- Born: April 10, 1908 Pittsburgh, Pennsylvania
- Died: January 10, 1997 (aged 88) State College, Pennsylvania (Aged 88 years, 9 months, and 0 days)
- Education: Penn State, Harvard
- Occupation(s): folklorist, college professor
- Known for: melodic families, fiddle tunes collection

= Samuel Preston Bayard =

Samuel Preston Bayard (April 10, 1908, in Pittsburgh, Pennsylvania - January 10, 1997, in State College, Pennsylvania) was an American folklorist and musicologist. He received a B.A. in English from Pennsylvania State University in 1934 and later earned an M.A. from Harvard University.

He collected fiddle and fife tunes in southwestern Pennsylvania and northern West Virginia from 1928 to 1963. He is known for his interest in the melodies of traditional music at a time when often only the texts were collected. He introduced the concept of "melodic families", which are groups of tunes that appears to be structurally related. He traced the origins of many traditional American fiddle tunes back to the British Isles.
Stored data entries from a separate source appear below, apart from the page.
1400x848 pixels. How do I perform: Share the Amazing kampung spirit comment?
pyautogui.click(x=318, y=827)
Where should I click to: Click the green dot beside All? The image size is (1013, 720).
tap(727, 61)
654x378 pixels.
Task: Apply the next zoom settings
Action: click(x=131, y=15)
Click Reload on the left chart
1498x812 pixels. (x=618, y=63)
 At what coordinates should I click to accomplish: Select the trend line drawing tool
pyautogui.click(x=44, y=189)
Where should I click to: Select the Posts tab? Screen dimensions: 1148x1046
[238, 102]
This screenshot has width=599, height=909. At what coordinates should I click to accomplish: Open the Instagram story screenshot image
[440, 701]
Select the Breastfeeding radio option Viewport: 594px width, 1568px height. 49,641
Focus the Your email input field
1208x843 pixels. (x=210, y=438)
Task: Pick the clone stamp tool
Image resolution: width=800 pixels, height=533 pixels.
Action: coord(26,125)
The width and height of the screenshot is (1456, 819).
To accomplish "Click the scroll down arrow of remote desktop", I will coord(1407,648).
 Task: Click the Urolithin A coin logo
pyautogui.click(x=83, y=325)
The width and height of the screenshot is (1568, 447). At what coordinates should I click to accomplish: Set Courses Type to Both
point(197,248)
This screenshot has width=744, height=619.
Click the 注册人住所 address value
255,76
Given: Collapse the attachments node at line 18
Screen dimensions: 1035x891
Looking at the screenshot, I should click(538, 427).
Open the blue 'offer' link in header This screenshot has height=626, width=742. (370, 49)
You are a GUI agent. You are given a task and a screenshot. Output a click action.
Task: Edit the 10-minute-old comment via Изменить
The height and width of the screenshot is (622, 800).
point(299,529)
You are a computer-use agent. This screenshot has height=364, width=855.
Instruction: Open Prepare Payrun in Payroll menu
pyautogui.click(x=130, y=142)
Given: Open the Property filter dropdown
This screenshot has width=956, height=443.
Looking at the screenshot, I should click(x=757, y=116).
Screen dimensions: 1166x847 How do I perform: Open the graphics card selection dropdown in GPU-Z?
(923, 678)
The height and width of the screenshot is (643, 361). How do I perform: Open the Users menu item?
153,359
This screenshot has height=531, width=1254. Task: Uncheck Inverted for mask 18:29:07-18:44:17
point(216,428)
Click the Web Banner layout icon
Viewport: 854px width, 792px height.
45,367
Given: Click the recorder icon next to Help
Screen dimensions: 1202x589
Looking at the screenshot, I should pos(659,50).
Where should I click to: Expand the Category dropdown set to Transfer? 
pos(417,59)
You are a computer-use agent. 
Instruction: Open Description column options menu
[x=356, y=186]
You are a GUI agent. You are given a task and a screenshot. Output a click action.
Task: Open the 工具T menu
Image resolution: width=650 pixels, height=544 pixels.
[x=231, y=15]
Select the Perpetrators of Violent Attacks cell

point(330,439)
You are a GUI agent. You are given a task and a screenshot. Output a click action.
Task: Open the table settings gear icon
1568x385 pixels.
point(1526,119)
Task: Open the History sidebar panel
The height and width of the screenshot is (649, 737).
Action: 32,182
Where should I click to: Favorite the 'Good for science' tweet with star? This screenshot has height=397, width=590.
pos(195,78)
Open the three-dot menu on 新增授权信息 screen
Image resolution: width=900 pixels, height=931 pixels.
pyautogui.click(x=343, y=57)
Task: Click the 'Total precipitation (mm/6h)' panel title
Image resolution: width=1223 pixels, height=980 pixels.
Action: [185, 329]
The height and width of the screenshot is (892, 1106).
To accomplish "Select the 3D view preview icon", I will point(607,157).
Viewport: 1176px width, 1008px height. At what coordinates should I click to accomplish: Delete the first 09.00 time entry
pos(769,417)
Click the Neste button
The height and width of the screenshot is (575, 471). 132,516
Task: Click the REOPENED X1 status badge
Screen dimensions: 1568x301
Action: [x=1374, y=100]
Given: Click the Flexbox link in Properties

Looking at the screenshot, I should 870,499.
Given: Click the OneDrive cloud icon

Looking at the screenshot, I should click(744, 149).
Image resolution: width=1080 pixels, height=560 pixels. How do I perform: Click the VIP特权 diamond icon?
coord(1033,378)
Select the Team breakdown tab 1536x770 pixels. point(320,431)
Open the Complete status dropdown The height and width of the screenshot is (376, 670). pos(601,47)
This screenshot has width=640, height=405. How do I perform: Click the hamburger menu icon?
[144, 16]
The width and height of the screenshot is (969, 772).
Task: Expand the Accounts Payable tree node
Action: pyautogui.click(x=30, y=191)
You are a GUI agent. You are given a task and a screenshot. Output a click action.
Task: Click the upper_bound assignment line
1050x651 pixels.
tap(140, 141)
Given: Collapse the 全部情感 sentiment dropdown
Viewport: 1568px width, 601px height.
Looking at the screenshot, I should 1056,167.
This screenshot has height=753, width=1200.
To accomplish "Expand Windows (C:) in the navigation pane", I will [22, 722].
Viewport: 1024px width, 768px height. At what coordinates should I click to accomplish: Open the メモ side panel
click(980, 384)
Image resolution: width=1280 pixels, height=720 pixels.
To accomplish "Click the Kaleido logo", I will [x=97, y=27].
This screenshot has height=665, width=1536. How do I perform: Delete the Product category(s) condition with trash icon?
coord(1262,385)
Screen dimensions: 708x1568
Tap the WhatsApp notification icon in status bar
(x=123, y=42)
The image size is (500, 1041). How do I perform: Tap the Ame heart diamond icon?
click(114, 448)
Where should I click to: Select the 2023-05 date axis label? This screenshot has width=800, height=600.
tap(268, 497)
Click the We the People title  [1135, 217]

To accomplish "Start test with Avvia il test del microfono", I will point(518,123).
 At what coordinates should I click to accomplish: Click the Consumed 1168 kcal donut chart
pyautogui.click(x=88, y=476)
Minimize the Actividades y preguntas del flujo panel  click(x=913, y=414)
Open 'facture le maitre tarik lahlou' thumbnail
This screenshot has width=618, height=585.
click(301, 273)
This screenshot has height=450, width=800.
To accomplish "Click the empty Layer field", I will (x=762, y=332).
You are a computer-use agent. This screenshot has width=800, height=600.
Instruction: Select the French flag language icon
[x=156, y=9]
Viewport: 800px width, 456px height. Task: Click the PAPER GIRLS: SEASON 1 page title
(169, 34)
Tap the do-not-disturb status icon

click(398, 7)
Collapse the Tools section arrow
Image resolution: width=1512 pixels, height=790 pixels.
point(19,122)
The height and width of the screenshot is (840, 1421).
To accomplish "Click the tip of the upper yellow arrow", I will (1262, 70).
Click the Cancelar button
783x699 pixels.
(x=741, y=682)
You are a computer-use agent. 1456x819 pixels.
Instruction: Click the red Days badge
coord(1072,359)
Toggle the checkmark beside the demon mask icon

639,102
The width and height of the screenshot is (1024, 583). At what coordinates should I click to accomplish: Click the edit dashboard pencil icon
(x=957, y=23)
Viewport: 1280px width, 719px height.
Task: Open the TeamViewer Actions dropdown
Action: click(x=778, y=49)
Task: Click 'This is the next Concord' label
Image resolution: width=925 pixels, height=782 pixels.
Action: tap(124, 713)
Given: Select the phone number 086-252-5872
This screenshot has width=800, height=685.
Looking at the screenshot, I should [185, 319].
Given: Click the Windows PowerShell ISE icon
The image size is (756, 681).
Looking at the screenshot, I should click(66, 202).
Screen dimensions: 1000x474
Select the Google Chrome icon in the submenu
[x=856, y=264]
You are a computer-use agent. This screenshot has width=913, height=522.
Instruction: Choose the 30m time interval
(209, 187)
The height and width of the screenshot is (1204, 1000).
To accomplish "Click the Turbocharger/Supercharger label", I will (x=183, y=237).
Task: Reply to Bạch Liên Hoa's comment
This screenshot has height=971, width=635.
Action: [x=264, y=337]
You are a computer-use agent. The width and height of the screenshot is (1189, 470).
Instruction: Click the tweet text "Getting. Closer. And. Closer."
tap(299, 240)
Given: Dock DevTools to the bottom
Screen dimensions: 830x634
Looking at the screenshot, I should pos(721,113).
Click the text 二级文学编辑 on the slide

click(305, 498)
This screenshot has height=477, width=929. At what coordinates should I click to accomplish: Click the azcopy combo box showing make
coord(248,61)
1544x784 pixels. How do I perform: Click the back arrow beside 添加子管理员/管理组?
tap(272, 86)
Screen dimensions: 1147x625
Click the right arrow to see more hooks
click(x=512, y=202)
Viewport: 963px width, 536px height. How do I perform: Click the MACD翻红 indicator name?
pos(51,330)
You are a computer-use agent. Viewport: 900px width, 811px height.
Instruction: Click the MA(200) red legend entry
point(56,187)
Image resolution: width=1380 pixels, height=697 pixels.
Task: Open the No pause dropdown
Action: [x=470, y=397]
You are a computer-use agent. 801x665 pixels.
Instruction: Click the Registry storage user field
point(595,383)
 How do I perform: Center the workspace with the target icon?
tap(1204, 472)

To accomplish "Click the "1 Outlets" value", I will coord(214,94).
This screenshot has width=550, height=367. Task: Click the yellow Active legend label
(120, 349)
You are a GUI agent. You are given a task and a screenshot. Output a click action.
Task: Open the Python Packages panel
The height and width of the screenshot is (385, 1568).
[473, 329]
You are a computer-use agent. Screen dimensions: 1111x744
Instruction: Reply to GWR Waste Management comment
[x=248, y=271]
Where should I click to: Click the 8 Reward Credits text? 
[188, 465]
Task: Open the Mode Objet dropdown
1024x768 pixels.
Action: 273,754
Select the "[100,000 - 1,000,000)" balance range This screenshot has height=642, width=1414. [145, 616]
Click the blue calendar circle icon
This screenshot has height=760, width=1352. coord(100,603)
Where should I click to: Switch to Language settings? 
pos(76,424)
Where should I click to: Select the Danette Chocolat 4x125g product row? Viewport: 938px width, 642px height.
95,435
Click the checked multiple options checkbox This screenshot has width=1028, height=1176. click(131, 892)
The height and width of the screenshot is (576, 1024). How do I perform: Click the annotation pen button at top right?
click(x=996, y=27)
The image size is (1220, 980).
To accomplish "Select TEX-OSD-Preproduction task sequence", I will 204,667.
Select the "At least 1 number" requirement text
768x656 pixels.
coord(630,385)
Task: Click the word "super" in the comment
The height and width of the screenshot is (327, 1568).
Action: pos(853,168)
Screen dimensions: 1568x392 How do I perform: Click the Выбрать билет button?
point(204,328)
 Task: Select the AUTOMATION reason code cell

In addition to his work on fiddle tunes, he was the expert on the use of the fife in traditional American music. He is fondly remembered by former students for his large collection of snuffboxes, which he used regularly.

He established the folklore program at Pennsylvania State University, and taught there from 1945 to 1973

He was a fellow of the American Folklore Society, and its president from 1965 to 1966.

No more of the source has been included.